> **Saved entries**
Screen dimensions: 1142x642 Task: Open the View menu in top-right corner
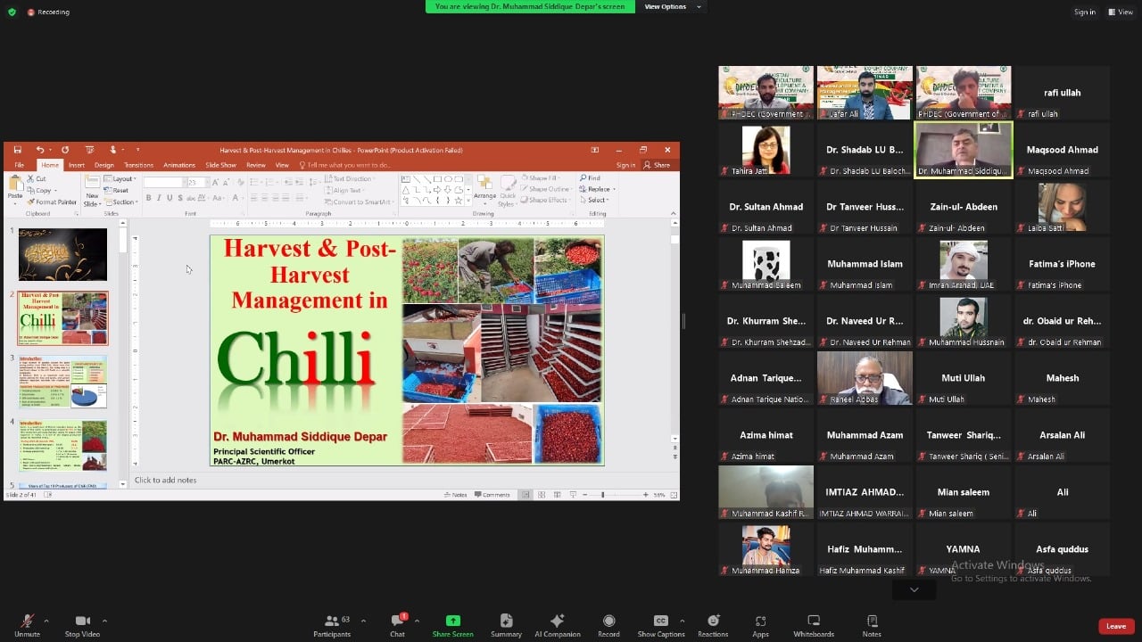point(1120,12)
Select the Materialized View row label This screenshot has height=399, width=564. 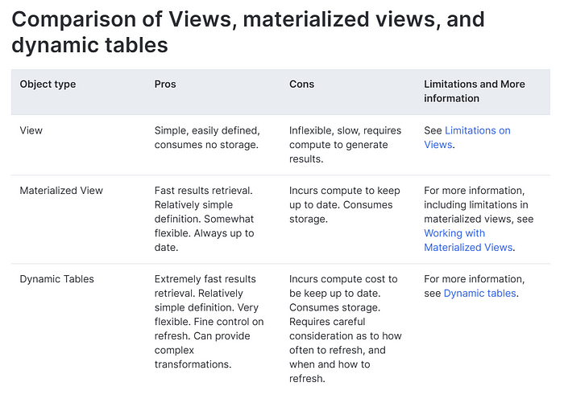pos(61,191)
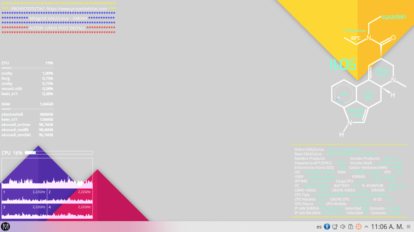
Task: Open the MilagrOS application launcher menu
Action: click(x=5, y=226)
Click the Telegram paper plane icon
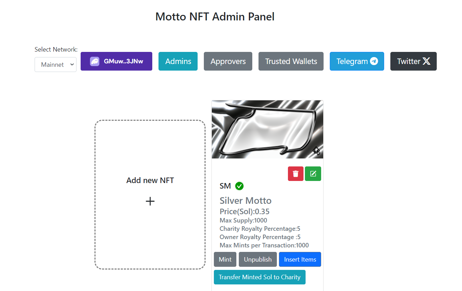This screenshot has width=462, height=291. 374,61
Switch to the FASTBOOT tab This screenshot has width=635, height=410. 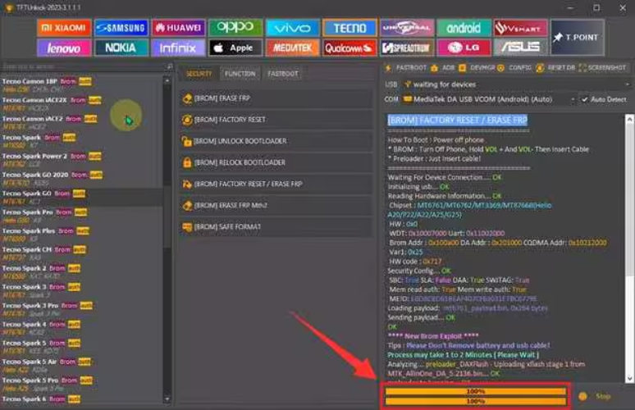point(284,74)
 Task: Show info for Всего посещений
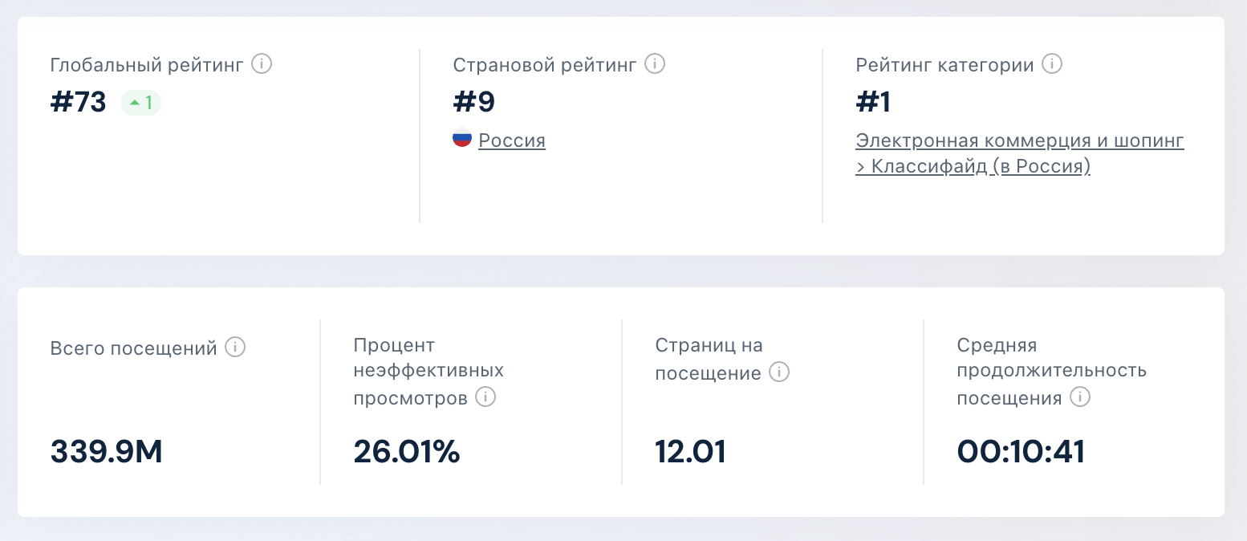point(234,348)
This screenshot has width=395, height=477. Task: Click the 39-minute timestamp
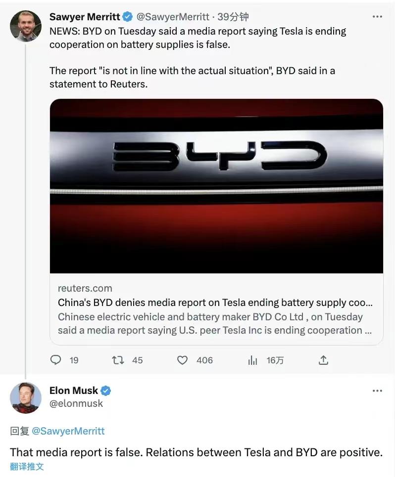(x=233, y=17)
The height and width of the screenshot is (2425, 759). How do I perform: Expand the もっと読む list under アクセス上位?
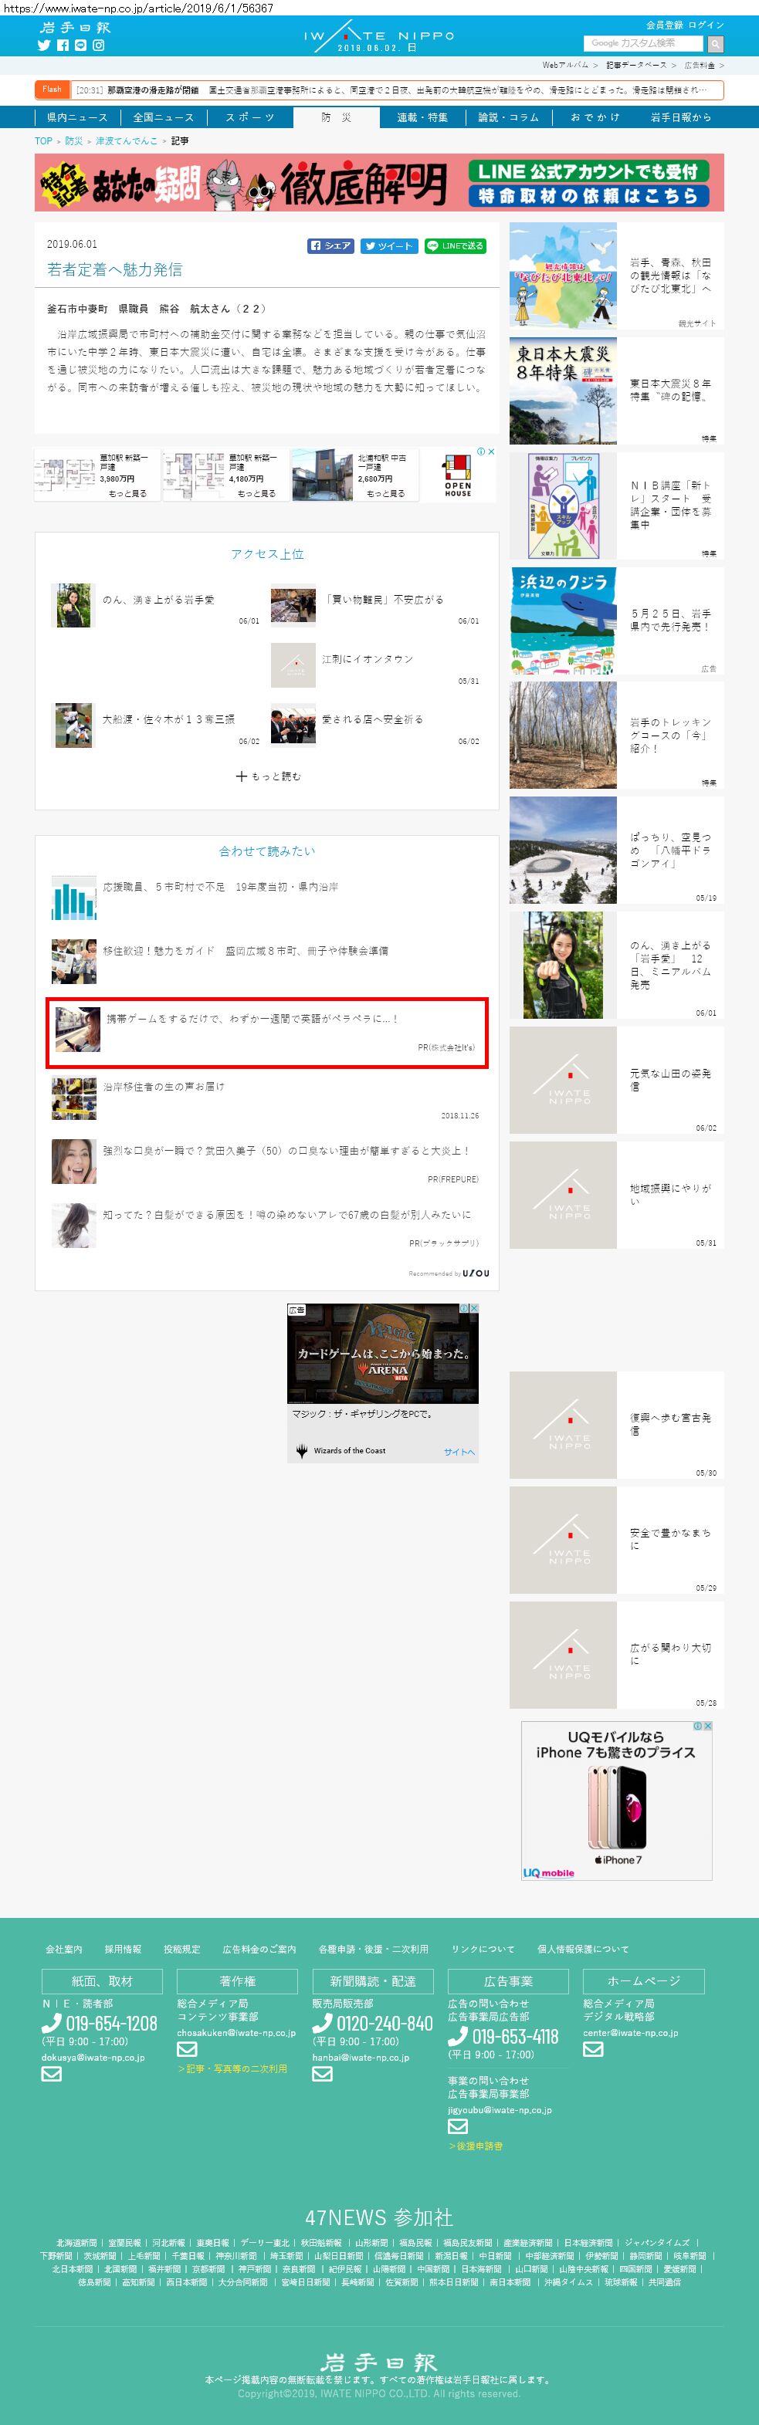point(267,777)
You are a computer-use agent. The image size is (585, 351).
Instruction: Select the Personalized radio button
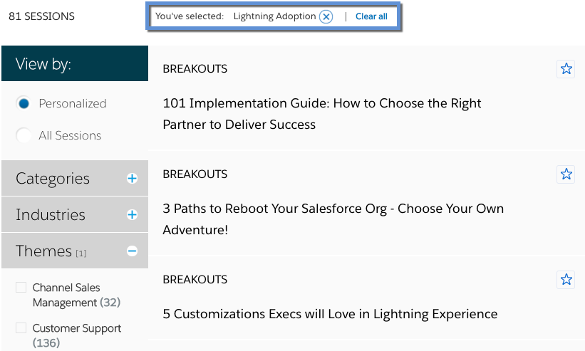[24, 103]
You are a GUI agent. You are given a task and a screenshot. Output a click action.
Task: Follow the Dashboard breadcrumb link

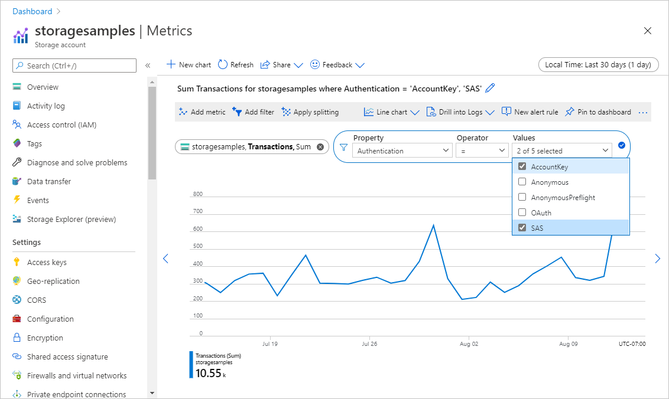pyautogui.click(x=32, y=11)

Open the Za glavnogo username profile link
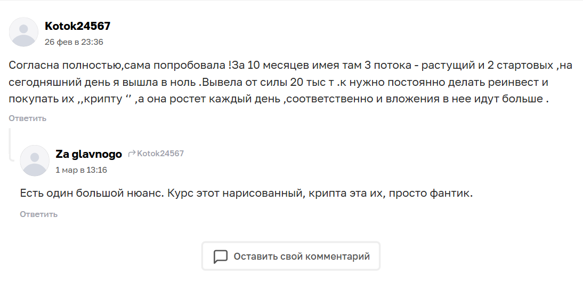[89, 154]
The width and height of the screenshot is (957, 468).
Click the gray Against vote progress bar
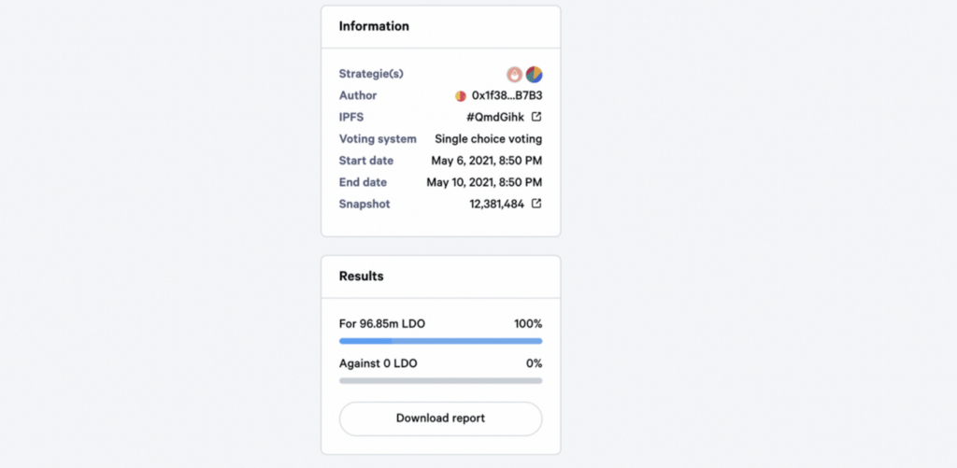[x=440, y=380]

> **BRIEF**
From the line with "This screenshot has width=395, height=477." up to and including the line with "You are a GUI" above, retype every line exactly and nothing more; leave out the pictures.

> **SOLUTION**
This screenshot has width=395, height=477. Task: Click the 39-minute timestamp
(x=233, y=17)
The height and width of the screenshot is (2425, 759). How do I perform: Expand the もっと読む list under アクセス上位?
point(267,777)
You are a computer-use agent. The image size is (585, 351).
Instruction: Select the Personalized radio button
[24, 103]
You are a GUI agent. You are given a task and a screenshot. Output a click action.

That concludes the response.